Gui, I urge you to play more Dunkey Kong 64 as well. I spoke with you guys with my voice 2 years ago about that game during the third year of telethon, and i want some real closure. it's not just the ooakey cutscene style, weid camera and such... it's that these rare games saddle your character with a TON of extra abilities/mini-games they can only perform. it's the absurdity of some of these collectibles and what it takes to progress in Donkey Kong 64. Yes, there's the color-coordinated banannas that only each character can collect that you have to feed to the door hippo, but there's also things like collecting coins to buy the various upgrades, which are either fueled by Crystal Cocoanuts, individual ammo counters musical notes, or what have you. there's also orange grenades that all the characters can throw.
They basically took all of banjo/Kazooie's overcomplicated move set and spread it over 5 characters while sprinkling in new stuff, and while that's all fine and dandy, it's a lot of keeping track of things through these huge levels and realizing what sections are exclusive to what kong, which kong can play what mini-game to get this golden bananna, etc.
The real kicker though is the Nintendo and Rareware coins. there are one of each of these, and they are both required to beat the game.you get one of these from Cranky Kong, who challenges you to play an old ZX Spectrum game and set the high score. the other one of these you get after Donkey Kong gains his ability to pull levers, unto which you are then tasked with playing through all 4 levels of Donkey Kong on 1 life on the hardest difficulty setting for the arcade cabinet. when you lose, you are booted out of the arcade game and go through a screen transition where you have to watch DK's lever pulling animation and hear the cranking of that music box that scrapes at the back of my mind every time I see that mugging ape's face.
Gui.

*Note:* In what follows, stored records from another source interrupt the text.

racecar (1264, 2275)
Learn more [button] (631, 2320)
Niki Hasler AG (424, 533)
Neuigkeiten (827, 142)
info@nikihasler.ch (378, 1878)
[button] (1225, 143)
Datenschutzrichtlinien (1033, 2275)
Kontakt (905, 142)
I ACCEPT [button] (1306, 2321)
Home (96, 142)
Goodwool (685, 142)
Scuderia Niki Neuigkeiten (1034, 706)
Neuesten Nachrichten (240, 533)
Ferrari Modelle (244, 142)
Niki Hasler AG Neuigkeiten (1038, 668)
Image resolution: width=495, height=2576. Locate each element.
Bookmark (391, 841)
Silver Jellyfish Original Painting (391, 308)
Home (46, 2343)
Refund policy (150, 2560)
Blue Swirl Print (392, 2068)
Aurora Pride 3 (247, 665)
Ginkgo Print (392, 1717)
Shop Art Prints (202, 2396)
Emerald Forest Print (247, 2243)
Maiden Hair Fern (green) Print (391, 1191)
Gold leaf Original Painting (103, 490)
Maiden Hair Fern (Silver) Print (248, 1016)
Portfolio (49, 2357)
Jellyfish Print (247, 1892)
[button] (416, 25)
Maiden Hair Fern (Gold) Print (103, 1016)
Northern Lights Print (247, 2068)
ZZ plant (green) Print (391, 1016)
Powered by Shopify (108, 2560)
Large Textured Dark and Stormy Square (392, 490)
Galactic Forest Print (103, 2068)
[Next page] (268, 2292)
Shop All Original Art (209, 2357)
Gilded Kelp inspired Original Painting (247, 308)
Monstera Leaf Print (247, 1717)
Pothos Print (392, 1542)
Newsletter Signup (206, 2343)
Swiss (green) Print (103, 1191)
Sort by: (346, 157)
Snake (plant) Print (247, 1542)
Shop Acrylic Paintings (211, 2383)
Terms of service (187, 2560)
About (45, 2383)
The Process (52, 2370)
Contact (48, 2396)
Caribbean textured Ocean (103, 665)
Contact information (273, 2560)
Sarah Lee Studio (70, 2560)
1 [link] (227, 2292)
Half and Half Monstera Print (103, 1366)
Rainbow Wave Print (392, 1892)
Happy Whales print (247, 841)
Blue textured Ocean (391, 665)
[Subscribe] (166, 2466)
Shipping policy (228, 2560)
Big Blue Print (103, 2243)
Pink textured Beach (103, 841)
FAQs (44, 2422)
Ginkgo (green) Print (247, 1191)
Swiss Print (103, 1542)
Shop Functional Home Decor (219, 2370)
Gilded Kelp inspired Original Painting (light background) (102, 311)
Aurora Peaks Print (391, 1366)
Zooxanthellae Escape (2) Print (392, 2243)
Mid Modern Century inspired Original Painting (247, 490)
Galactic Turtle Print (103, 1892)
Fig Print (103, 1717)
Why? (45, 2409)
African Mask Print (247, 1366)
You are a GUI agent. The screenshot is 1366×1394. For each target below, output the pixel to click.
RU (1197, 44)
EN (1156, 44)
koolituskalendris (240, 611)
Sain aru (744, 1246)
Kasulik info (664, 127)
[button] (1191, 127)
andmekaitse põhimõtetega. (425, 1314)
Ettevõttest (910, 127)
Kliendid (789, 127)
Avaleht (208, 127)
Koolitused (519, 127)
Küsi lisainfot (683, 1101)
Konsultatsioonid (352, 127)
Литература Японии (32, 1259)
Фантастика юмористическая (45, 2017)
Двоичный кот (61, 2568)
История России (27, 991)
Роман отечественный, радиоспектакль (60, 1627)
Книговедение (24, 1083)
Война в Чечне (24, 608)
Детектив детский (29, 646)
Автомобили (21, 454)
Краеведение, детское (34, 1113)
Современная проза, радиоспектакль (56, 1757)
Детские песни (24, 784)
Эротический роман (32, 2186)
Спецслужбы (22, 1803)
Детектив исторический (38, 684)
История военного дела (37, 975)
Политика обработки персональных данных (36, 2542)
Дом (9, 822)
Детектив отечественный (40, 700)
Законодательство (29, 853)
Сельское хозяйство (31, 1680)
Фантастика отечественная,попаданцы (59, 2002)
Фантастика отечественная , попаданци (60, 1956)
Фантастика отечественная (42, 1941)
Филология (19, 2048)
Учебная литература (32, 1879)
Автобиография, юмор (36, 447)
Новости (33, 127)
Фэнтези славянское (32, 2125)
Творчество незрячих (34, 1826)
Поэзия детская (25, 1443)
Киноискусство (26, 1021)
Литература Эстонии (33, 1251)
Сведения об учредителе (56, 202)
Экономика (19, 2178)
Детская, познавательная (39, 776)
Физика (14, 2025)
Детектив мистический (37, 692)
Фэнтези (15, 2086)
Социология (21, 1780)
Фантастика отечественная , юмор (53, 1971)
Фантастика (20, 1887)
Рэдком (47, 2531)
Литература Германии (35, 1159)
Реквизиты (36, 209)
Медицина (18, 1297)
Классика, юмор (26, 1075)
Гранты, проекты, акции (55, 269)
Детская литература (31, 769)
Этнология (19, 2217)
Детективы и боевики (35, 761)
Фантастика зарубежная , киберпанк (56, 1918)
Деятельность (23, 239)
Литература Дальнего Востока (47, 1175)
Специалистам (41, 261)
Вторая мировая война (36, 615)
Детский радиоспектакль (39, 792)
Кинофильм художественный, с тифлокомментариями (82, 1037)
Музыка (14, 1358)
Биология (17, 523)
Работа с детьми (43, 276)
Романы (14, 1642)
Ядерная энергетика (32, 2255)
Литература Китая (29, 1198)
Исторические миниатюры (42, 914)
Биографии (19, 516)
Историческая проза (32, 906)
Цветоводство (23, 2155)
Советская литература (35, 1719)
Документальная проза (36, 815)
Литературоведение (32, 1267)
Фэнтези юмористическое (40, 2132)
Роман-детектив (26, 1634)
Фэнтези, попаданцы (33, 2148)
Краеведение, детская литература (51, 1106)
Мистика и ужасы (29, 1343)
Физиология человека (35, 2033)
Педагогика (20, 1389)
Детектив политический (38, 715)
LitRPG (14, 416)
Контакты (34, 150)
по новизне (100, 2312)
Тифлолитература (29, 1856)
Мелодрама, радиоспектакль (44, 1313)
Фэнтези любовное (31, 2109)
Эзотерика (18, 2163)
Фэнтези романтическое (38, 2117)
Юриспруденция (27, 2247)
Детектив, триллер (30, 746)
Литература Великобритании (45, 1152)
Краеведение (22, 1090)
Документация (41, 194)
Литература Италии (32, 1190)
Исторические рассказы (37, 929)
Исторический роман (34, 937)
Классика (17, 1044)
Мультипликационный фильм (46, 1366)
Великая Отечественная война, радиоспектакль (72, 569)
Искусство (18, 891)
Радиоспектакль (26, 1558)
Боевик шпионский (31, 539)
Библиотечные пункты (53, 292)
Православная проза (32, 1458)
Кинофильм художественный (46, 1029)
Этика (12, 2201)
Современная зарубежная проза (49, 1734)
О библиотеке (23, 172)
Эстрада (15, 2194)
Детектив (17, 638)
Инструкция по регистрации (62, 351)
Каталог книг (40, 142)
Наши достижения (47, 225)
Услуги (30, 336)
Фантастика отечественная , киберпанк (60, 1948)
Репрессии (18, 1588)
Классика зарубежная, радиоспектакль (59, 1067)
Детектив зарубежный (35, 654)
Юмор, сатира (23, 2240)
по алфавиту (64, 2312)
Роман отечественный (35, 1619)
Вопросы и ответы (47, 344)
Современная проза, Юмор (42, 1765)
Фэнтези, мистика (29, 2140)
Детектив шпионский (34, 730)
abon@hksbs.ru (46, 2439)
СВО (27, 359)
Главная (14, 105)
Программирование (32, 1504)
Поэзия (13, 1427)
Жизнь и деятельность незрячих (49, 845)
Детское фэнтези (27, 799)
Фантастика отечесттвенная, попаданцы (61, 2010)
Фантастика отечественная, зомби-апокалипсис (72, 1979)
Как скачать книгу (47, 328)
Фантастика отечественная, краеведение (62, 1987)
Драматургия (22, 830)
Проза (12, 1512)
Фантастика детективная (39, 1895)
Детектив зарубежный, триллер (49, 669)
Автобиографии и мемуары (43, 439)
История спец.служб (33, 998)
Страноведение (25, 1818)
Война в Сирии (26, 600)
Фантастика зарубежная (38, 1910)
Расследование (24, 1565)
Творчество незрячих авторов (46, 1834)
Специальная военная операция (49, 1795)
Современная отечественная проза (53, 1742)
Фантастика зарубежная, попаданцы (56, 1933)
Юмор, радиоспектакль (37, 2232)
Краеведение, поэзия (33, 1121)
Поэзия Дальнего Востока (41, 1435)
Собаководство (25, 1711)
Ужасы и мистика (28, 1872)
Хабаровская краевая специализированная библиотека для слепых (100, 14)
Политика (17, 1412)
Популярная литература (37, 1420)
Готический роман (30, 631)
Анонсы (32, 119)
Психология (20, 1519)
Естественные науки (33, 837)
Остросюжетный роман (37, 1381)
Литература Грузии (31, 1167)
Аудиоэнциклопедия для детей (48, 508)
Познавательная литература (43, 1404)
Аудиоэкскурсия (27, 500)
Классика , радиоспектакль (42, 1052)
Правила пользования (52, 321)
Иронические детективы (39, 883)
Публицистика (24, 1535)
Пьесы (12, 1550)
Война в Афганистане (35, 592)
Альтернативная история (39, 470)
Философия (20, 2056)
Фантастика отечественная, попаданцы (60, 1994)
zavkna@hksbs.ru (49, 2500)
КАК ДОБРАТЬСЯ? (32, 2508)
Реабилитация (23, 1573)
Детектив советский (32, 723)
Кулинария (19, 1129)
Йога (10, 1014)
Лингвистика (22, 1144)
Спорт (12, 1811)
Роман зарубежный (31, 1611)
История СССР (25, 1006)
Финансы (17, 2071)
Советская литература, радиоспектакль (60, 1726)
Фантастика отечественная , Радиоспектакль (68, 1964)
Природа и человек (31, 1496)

I want you to play this game all the way to Hideout helm. Invite Sharon to help you. let her play any sections that involve lanky or tiny kong or hand off or something. play the awful split-screen multiplayer or the Engarde' mini-game against each other. something. I want you to experience this game, and I want you to tell me if me and James are just blowing smoke out or asses or if the trauma is real.
Johnny... First of all, Chrono Cross. Play it. it's pretty great when you get past the morbid depression of the game's themes and the weird combat/character drafting system. and if you can't accept Chrono Cross as a sequel, then why not Radical Dreamers? there's a fan translation out for that, and people figured out how to peacemeal most of those satellaview games back together through romhacking!
Second, I don't know if you remember a lil' gem on the Xbox 360 called Blue Dragon that was directed by Sakaguchi, scored by Uematsu, art design was done by Toriyama, etc... actually, it's the game I got with my 360, and I never finished it. I think that's your proof that Chrono Trigger is better off left alone.
Honestly, game announcement that would freak me the **** out? Startropics 3 developed by Next Level games would be something of that level. The problem is that about 3 years ago, I would have answered this question with " A Yoshi platformer made by good-feel" and now that's happening. :x I mean, Yoshi's Wooly world isnt' what I would have exactly envisioned, as I would have described my dream game as something that looks similar to the japanese Yoshi's Island commercials.
https://www.youtube.com/watch?v=41g6YrbRfYo https://www.youtube.com/watch?v=pestMSoNPDE I really love Wario Land Shake-It's art style... and I would have LOVED for there to be a Yoshi game to bear that sort of art.
oh, and a Treasure/Platinum Games joint venture brainchild product that OOZES style and score attack replay value.